In a fit of rage, suspecting the hound had killed his baby son, he killed his hound, Gelert, with a hefty stroke of his sword. Llewelyn looked around. It was only then that he saw the dead wolf. He then heard his baby son cry from under the cradle.
Overcome with regret at his error, and wracked with guilt and sorrow, he lovingly buried his faithful, loyal hound, Gelert, in a grave. He had a stone placed on the grave to remember him. And, Gelert’s grave can still be seen today.

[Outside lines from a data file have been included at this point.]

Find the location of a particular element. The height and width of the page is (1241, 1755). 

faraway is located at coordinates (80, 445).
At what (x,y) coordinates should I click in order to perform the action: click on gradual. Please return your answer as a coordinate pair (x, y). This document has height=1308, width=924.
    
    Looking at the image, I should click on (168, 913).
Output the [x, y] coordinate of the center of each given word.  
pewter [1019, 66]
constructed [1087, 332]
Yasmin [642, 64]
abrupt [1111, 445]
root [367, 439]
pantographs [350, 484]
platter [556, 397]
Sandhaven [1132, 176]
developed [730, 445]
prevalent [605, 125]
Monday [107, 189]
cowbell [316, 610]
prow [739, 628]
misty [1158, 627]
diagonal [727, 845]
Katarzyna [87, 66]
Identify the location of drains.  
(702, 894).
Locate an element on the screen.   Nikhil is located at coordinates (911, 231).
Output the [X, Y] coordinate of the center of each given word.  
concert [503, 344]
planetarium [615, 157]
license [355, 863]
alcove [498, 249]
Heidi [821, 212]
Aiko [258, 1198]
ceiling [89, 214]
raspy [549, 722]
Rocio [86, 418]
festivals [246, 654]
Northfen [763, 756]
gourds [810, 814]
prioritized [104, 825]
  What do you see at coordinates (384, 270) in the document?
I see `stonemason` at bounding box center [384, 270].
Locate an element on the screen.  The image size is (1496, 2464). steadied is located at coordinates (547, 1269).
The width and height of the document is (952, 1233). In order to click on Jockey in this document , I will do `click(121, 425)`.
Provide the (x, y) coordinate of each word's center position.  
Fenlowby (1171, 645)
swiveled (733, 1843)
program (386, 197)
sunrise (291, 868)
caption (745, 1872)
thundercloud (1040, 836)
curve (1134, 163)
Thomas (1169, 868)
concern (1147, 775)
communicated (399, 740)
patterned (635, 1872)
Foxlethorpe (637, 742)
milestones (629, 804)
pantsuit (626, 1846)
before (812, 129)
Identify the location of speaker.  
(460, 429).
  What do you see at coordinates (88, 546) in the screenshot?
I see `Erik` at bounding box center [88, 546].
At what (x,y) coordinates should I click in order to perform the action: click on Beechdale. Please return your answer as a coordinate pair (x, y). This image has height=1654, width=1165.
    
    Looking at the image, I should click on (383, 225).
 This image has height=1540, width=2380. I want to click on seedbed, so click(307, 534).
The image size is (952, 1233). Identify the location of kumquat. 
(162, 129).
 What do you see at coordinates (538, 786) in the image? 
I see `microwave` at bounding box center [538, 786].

However, the story is complete fiction!
Apparently, the story was ‘invented’ some 150 years as a way of attracting more tourists to the area, and it worked. And, even today, the National Trust, promote this fiction, by attending the grave and by having put a huge plaque on it to explain the story to visitors.
But, there’s more.
It’s a quant story, and okay, one of fiction, and there’s nothing wrong with fiction….except, that Gelert existed. But he wasn’t a dog. And, that’s what annoys me, sometimes.
Visitors to the grave think that there is a dog in the grave, but it’s the remains of a faithful human being who is ‘sleeping’ there, and onlookers don’t know it. A human in the grave, a dog in the minds of visitors. So sad that a person should be ‘misrepresented’.
You see, Gelert was, infact, a Celt, a local, a friendly hermit, a monk, who, in the seventh century, lived in a nearby cave. It is said he knew God and healed many using local herbs. Some describe his as a Druid, too. And, close to that cave, is a well, known today as the Holy Well of St Celer (or Geler(t) which is (still) said to have healing properties. Gelert died on 29 June (although the year is unknown) though some say he was martyred. His feast day is: 29 June.
So, now you know – and I guess that’s sufficient, that you and I know who Gelert really was. And, maybe at this time of the year – when we remember the ancestors – we can remember Gelert as a faithful monk, not as a dog, but as a human being who lived and breathed, loved God, and assisted locals using herbal medicine, and passed-on. And, maybe we can give thanks for his life to the Source of All?
I guess the moral of the story – well, one of them – and one that is pertinent to today’s political climate and with (mis)information abounding on the internet, is to ‘question everything’.